▶ [Required action]:
Although the material holds pictures, none belong in the copy; transcribe exactly, and only, the lines from the one with "Where should I" through the end.

▶ [The records]:
· · · ·

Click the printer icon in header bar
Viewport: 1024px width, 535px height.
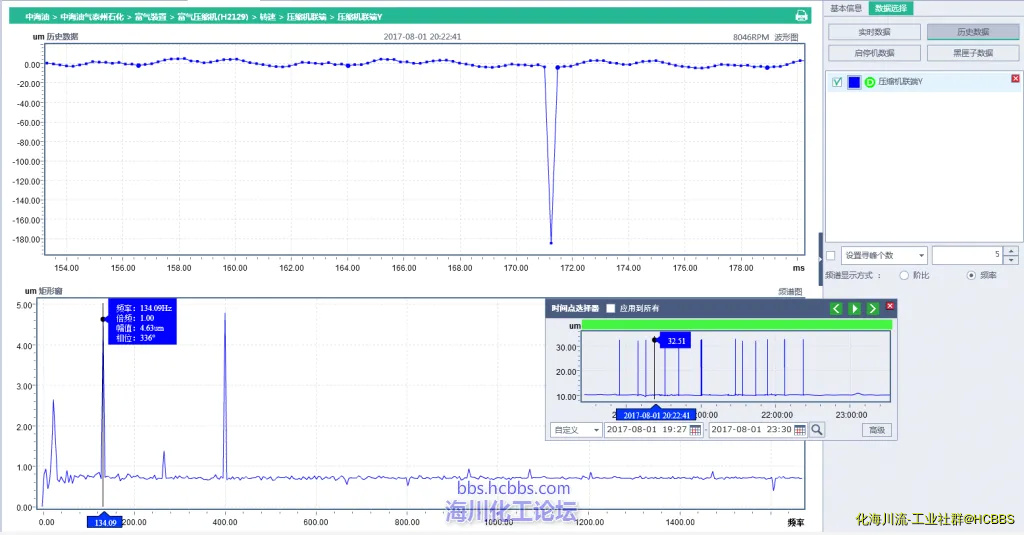pyautogui.click(x=801, y=16)
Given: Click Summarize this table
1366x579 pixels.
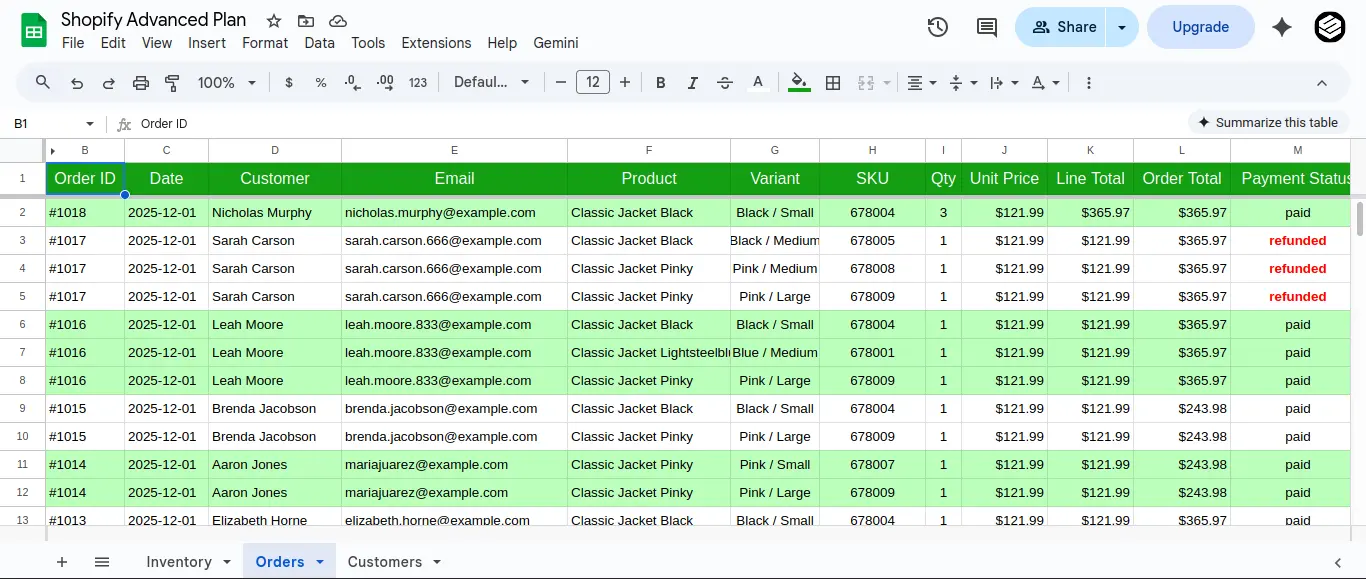Looking at the screenshot, I should click(x=1268, y=122).
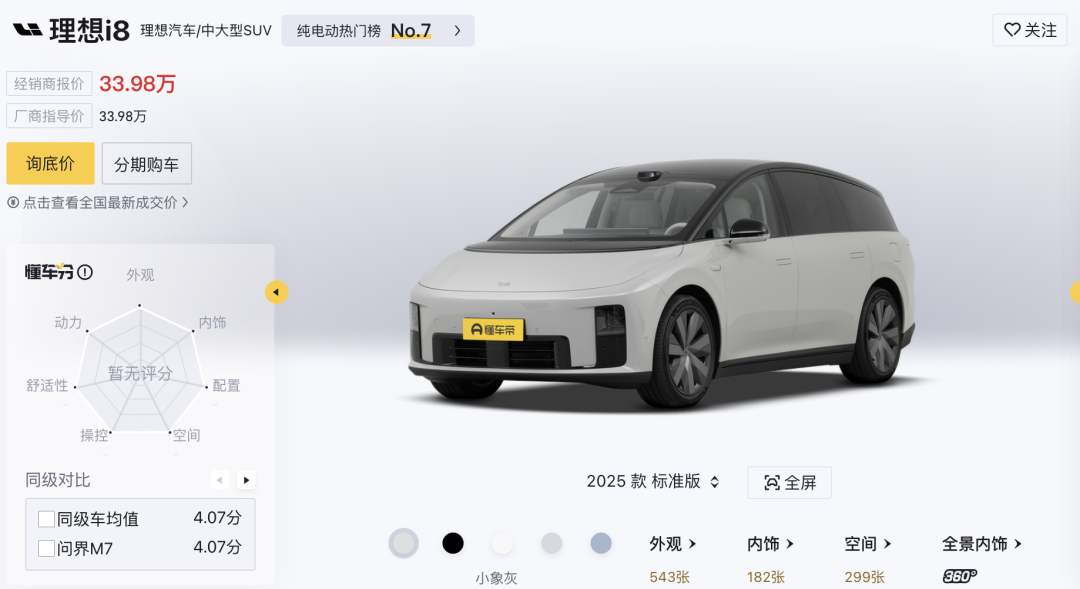Viewport: 1080px width, 589px height.
Task: Click the yellow left arrow collapse button
Action: point(276,292)
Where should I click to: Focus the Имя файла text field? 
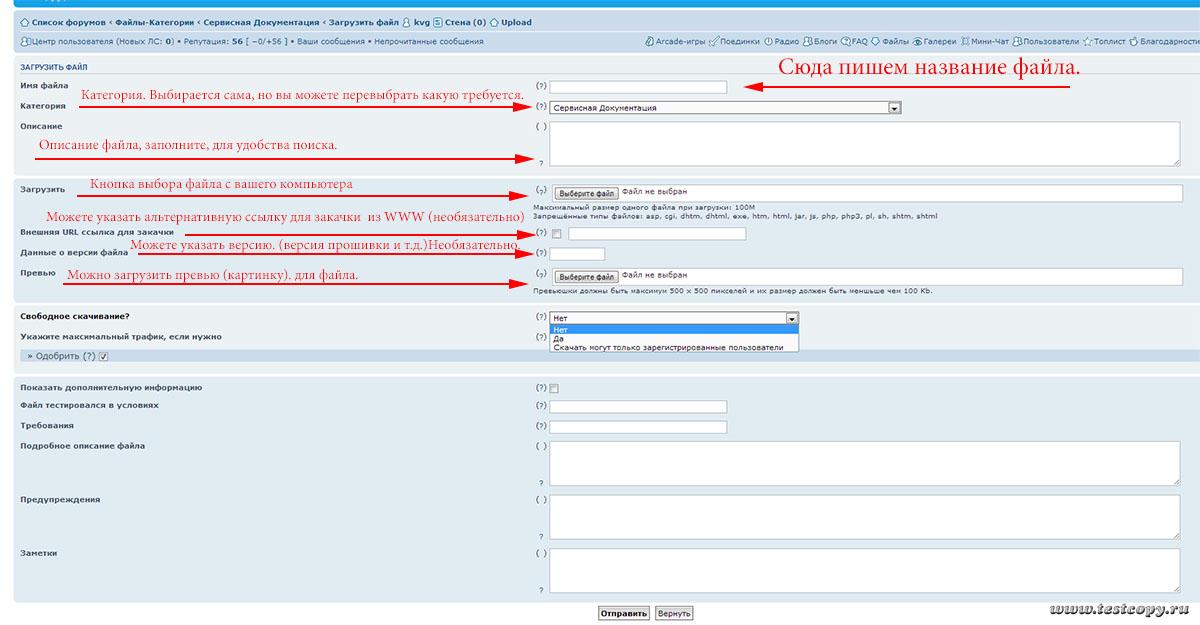tap(638, 87)
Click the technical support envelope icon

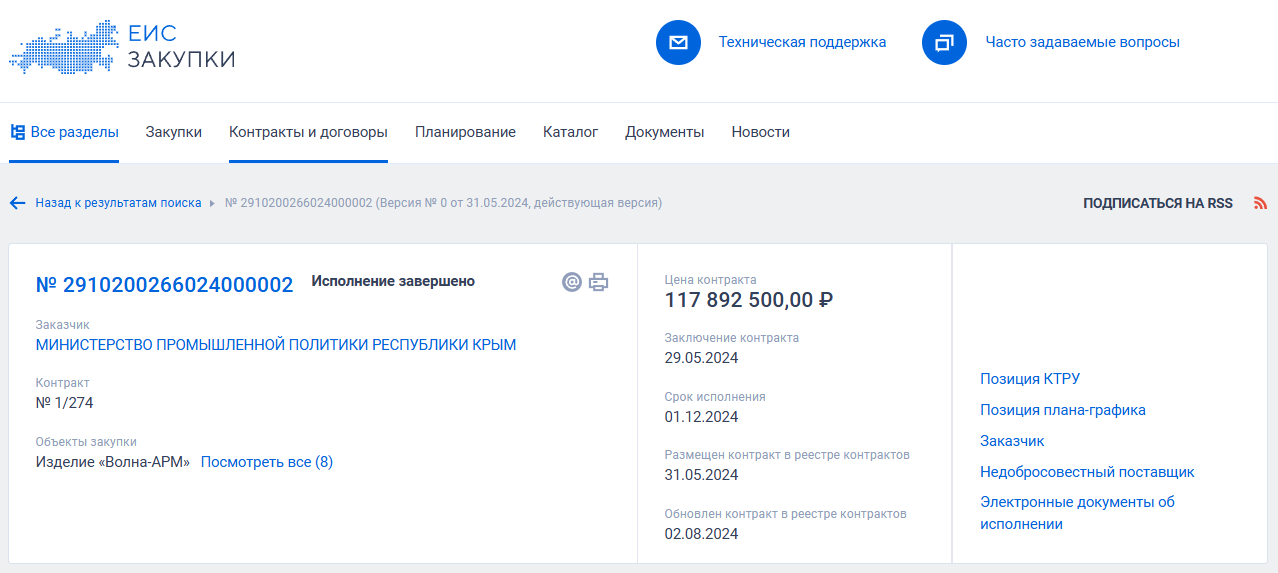tap(678, 43)
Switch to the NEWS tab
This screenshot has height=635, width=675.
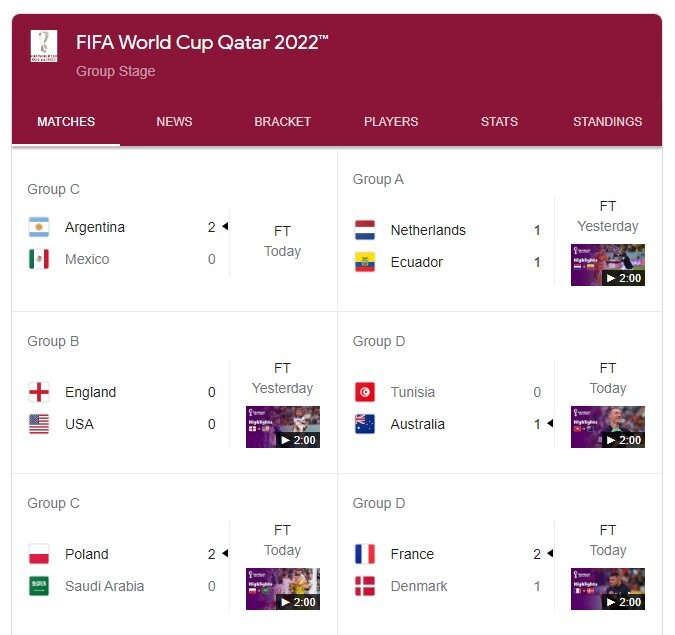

· · · ·

▶ [Your solution]:
Where should I click to: Focus the Имя файла text field? 
tap(638, 87)
Click the technical support envelope icon

tap(678, 43)
Switch to the NEWS tab
This screenshot has height=635, width=675.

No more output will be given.